Are you working directly with the manufacturer? Quite often customers think they are dealing directly with the manufacturer, only to find out that their product has been subcontracted to another company, or worst still, sent offshore to another country. Dealing directly with a company who actually produces the product ensures you have much better control over quality control and delivery times, and communication is not lost in translation.    

Are they the right flexible friend? As important as flexibility of turnaround time is the ability of your printer to adapt to both the changing market environment and to the evolving requirements of your brief. A key assessment to make of any printing service is can they offer the flexibility required for you to meet changing conditions, such as a reduced budget?

Do they have the supplier relationships that could possibly negotiate alternative and more affordable print stock? Do they have storage available for back-up inventory with overprinting or pick, pack and distribution services? Can they deliver a cheaper product, an expanded run, or a product customised to a specific audience or promotion while still maintaining an acceptable level of brand consistency?

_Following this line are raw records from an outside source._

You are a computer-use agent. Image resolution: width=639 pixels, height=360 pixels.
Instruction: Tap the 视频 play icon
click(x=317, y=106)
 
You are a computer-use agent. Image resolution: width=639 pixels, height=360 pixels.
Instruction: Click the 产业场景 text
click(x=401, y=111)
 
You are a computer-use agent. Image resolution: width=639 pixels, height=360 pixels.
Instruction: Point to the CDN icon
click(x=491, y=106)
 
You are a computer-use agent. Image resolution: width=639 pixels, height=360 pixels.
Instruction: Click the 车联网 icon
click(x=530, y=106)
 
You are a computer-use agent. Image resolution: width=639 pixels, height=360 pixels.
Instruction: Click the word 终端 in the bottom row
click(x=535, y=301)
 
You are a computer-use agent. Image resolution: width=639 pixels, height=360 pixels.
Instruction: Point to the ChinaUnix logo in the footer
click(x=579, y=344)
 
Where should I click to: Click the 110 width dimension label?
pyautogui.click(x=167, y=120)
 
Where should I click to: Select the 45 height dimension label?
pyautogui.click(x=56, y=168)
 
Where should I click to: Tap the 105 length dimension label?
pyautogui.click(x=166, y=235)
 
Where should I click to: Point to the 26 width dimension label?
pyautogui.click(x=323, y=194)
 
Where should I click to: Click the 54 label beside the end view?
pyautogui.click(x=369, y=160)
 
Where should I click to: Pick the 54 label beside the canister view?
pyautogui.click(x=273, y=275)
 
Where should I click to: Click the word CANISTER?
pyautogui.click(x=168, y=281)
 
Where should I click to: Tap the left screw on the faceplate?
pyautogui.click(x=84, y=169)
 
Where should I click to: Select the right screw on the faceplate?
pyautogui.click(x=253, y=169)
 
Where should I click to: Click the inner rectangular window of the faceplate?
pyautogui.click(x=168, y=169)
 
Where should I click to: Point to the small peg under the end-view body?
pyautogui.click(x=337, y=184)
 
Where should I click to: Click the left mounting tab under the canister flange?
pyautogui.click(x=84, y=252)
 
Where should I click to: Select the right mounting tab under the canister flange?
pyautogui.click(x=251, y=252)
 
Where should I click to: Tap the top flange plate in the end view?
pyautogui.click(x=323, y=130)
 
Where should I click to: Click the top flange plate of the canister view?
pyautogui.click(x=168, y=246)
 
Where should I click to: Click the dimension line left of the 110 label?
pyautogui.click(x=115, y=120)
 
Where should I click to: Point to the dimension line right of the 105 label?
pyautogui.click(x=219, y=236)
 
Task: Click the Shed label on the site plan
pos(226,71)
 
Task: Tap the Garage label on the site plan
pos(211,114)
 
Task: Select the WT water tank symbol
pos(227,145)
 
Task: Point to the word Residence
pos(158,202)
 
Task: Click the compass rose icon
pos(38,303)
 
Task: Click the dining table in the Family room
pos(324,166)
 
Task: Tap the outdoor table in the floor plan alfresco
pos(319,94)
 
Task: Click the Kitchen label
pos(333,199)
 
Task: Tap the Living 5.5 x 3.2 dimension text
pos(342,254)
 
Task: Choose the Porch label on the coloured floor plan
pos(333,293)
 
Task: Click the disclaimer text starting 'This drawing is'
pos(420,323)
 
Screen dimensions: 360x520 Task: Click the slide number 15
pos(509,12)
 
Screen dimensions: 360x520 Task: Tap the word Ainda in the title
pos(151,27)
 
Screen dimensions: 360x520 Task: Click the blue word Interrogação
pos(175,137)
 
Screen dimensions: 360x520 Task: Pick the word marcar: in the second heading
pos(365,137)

Depending on the job at hand, your decision on which printer to partner with can often come down to the project itself. For example, a long run catalogue printer is certainly not the right choice for your bespoke property book, or asking an instant printer to manage the production of your packaging cartons may not achieve the results you were looking for? Once again, invest some time into reviewing their previous projects.

Long-term relationship material? Variables such as colours, materials, finishing and pricing can all be negotiated. However, the relationship you have with your printing services provider should reflect the fact that they are essentially a key business partner.

The tone of engagement should be a mutual investment in communication, one defined by a level of care and attention that is unique to your business needs. The more collaborative and dynamic the service your printer can offer, the more effective your creative partnership will be.